Consumers testing dryers and washers connected to the Internet

Monday, July 24, 2006

One observer said the technology solves a problem that doesn't exist.

ATLANTA -- The technology behind cleaning clothes has spun through more than a few cycles over the last century, from clunky hand-cranked machines to today's gleaming appliances that can detect a load's size and even how much grime is ground into the fabric.

Soon, those who delight in living the clean life could be awash in an even newer twist.

Washers and dryers that link wirelessly to Internet-connected home networks are being tested by consumers who are receiving updates on their dirty laundry via cell phones, computers and TV sets.

Messages not only indicate when a wash is complete but also can warn that a lint filter is clogged or a load is too large. Users can remotely command the machines to fluff dry clothes or start a load from a distance after being told -- oops -- they forgot to start the wash.

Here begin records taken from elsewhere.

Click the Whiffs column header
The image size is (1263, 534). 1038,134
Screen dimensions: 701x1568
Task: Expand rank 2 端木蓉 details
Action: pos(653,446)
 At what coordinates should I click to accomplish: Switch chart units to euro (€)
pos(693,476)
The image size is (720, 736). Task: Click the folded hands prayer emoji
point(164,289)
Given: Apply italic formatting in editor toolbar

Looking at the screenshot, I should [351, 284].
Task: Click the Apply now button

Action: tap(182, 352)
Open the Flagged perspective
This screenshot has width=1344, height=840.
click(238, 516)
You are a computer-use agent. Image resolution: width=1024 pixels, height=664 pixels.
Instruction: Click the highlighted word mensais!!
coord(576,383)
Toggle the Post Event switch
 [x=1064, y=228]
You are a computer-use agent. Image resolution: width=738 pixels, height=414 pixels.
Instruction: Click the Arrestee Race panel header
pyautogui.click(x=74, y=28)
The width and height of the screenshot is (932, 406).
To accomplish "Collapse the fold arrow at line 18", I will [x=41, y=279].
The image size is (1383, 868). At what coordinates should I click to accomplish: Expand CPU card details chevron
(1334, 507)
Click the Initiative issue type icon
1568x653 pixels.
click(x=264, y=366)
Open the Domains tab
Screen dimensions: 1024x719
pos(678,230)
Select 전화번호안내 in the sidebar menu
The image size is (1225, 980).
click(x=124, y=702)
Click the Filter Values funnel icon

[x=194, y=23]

Peggy Spencer, a 57-year-old teacher whose family is involved in a trial of the system launched by the Internet Home Alliance, hopes to use it to monitor the wash from the comfort of a lounge chair -- at her neighborhood pool.

The technology test, dubbed Laundry Time, recently began evaluating how three Atlanta families use the devices over six weeks.

"This isn't about technology. It's about the emotional impact of the technology," said Tim Woods, an Internet Home Alliance vice president.

The project, which involves Whirlpool Corp., Panasonic and Microsoft Corp., relies on a wireless network, two TV tuners and Microsoft Media Server software to send the details to devices across the home network and beyond.

It could be at least a year from the marketplace, depending on how the pilot and other studies iron out. And company executives said they haven't yet discussed how they'd price such appliances if they actually release them.

But some observers are skeptical.

"I think this is a great example of people using new technology to solve a problem that doesn't exist," said Laura Champine, a home products analyst for Morgan Keegan. "... Until the cell phone can load the dryer, I don't know how this technology will work for me."

The system's backers disagree. A handful of college dorms have already warmed up to similar technology for students who no longer have mom nearby to wash their dirty clothes.

At Georgia Tech, a program called LaundryView allows students to get cell phone calls and e-mails when their laundry's rinse cycle is done. They also can find out which washers and dryers are available through a Web site.

Laundry Time, though, would even allow folks to start an extra cycle even when they're on the road.

"The number one thing consumers say they want is a laundry robot. But Laundry Time gets them one step closer to not having to run up and down the stairs anymore," said Carol Priefert, a Whirlpool senior product development manager.

Spencer's washer and dryer are lodged in the bowels of her suburban Atlanta home, where the buzz at the end of each cycle is just a faint blip to the rest of the house.

"By the time I got down there, it'd be two or three hours later," she said. "Then it's a bag of wrinkles."

With the help of the new technology, she can control laundry cycles from her home's five computers and three TV sets. And she said the pop-up notices can have the added bonus of making laundry a more communal chore.

"If my husband sees a message," she said, "maybe one day he'll actually help out."